Glob créatif de Barthélémy Schwartz

Tous contre Godzilla ! (OT n°4, 1998)

(Publié dans Oiseau-tempête n°4, 1998)

À Hollywood, les professionnels du cinéma-spectacle travaillent à préparer les regards aux images chocs des gestions otrépressives des graves crises sociales, que tout annonce mais qu’on ne voit pas encore apparaître dans les métropoles occidentales. Le film Godzilla  (1) raconte, ainsi, l’histoire d’un dinosaure réapparu à notre époque, qui se réfugie à New York. La population entière de Manhattan est évacuée par l’armée américaine, qui envoie ses forces principales affronter le monstre, transformant ainsi New York en un immense champ de bataille. Godzilla incarnant le mal absolu, il est facile, derrière la métaphore, de remplacer la forme incarnée par le « mal » par une autre, pour aboutir sans effort à la mise en spectacle d’une guerre civile urbaine plus qu’à celle d’une guerre classique contre un ennemi extérieur.


Cette idée de la déportation massive des populations urbaines en temps de crise est reprise dans Couvre-feu. Ce film évoque une campagne d’attentats à Brooklyn, qui amène les militaires à décréter la loi martiale et à emprisonner dans des camps des Arabes américains  (2). Cette fois, le « mal » a pris une forme moins métaphorique, il a un visage humain.

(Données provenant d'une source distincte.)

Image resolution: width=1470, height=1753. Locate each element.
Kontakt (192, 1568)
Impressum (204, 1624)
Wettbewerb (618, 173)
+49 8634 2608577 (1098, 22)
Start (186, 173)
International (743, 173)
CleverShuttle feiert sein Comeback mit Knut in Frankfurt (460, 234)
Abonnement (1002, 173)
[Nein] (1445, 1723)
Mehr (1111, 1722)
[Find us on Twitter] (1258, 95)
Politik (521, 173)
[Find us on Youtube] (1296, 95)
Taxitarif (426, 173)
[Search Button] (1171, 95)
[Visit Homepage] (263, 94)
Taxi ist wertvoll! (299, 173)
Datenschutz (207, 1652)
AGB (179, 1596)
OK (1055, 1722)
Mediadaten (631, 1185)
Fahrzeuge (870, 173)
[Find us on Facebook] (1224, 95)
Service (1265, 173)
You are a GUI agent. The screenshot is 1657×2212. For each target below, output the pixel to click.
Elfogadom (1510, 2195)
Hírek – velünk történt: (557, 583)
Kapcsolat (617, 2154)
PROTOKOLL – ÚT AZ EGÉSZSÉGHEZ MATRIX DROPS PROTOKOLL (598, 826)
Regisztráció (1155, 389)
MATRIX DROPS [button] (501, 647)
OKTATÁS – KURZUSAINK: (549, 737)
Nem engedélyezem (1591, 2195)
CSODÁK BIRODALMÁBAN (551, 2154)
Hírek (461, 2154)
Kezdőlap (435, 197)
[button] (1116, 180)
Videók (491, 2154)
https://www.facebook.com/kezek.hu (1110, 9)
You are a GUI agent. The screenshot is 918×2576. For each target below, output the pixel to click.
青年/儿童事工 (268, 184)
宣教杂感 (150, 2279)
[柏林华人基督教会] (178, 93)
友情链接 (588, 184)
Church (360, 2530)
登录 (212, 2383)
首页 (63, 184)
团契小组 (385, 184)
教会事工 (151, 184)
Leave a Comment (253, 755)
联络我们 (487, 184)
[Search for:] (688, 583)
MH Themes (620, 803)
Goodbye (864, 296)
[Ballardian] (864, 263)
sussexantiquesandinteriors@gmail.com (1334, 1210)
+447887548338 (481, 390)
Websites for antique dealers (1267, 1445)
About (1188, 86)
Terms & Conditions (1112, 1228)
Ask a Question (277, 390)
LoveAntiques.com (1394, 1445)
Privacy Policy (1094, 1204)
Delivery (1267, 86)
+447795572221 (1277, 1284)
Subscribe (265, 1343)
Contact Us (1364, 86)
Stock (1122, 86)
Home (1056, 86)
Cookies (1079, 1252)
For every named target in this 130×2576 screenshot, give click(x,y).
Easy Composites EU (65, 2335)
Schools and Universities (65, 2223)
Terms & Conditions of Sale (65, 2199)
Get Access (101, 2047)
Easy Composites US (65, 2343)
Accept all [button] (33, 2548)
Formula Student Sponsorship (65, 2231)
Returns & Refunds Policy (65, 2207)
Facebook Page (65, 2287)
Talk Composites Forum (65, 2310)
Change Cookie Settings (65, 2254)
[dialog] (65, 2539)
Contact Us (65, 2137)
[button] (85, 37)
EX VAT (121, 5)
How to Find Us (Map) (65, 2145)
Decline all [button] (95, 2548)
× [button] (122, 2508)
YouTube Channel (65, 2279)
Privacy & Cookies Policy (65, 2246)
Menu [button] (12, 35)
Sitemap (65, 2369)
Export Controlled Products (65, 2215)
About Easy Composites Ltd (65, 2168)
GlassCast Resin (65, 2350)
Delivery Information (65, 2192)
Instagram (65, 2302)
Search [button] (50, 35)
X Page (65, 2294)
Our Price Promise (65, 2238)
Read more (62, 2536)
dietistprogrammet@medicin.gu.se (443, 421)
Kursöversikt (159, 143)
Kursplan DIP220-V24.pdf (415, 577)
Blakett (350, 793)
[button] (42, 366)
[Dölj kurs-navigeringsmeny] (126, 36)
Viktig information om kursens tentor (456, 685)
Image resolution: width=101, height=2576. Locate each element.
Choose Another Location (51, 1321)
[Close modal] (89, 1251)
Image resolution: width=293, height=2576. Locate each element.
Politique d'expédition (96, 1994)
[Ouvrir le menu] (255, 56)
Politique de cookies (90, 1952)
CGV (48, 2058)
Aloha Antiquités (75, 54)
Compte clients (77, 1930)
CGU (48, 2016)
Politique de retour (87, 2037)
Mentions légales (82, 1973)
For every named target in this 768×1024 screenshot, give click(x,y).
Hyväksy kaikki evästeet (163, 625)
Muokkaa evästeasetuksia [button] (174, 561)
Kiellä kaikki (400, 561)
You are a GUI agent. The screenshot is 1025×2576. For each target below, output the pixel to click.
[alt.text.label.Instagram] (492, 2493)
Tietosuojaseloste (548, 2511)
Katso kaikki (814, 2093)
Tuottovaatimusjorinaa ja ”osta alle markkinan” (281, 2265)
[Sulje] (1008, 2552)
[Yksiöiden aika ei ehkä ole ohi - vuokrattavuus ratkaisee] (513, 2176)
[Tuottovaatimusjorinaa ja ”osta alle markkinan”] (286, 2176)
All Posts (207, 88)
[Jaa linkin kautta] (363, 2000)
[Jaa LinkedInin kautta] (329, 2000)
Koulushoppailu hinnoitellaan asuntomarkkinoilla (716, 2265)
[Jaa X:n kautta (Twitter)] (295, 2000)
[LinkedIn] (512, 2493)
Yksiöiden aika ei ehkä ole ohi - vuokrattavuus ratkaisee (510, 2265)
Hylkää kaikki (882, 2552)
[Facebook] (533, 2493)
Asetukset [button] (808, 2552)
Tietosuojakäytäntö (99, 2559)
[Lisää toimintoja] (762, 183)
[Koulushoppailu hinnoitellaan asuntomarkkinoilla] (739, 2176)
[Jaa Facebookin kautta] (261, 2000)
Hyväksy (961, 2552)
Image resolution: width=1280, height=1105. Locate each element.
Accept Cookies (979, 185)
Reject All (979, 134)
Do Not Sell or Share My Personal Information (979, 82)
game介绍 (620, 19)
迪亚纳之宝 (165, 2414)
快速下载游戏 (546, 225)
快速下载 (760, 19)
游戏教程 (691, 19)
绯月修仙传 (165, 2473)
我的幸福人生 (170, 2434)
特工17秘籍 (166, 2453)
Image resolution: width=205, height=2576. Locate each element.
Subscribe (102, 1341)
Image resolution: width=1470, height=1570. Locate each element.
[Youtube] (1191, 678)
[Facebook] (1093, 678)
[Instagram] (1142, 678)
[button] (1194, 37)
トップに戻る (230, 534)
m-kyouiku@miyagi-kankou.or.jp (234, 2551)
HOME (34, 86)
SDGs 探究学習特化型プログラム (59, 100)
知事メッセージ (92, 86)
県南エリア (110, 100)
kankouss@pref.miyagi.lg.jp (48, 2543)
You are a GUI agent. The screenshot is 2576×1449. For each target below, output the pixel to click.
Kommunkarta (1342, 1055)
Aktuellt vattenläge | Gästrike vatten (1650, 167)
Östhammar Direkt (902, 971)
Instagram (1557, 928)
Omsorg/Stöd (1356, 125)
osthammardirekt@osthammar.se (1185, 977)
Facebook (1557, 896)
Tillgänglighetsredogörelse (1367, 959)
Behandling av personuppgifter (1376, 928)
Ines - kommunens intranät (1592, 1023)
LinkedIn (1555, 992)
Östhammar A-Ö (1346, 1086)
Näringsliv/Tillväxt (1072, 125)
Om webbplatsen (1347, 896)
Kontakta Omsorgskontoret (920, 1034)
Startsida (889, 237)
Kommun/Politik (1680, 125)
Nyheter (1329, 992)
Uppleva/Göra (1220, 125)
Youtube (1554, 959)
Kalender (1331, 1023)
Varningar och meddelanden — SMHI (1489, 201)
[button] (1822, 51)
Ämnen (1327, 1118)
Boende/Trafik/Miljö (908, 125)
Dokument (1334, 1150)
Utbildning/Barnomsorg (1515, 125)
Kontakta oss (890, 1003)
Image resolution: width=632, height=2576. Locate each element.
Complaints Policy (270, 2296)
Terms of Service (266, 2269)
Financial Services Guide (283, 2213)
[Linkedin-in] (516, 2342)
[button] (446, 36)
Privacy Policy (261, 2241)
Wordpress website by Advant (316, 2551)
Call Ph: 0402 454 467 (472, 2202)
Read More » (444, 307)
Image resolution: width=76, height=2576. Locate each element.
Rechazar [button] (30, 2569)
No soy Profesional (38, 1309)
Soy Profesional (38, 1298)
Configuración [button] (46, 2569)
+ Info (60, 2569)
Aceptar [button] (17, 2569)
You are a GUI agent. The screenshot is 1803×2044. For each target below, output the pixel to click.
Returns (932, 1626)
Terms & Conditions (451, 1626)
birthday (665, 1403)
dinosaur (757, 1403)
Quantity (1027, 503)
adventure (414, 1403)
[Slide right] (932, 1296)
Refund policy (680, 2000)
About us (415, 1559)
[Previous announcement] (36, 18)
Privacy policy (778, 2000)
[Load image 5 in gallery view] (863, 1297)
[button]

Il ne lui reste plus, dans un prochain film, qu’à prendre une forme sociale pour qu’il rejoigne son concept, et désigne les classes dangereuses et le sort qui leur est réservé par la répression sociale. Cette mise en spectacle des moyens de la terreur de masse est préventive, elle a pour objet d’annoncer dès à présent ce que sera l’avenir prévisible (selon ces spécialistes) de toute explosion sociale : elles seront traitées impitoyablement, comme l’irruption scandaleuse de Godzilla. Sans ménagement. Les forces de répression soigneusement passées en revue sont là pour persuader chacun de cette issue.

En France, les spécialistes de l’encadrement culturel travaillent, depuis quelques années, à retrouver une voix qui leur permette d’être de nouveau entendus. Ce que les journalistes ont perdu en crédibilité, ils essaient de le retrouver pour jouer un rôle de canaliseur dans l’époque de retour à la contestation qui est amorcée. Les sociologues pétitionnent, les philosophes manifestent, les écrivains expliquent, les artistes critiquent, les rappeurs résistent, mais tous proposent le langage de la fausse contestation de demain, dans lequel chacun sera tenu de s’exprimer. Déjà, dans le choix des mots on reconnaît les décisions prises : cette contestation sociale ne doit chercher à s’exprimer qu’en parlant le langage désarmé de l’État national. À la Fondation Marc-Bloch (3), untel « relève le “défi” de l’épithète “national-républicain”, qu’il justifie de trois façons : être du “côté du plus faible” ; assumer “un patriotisme de moindre mal contre la montée des petits chauvinismes” et marier “l’obligation de raison” de la République à la “contrainte par corps” de la Nation ( 4)  ».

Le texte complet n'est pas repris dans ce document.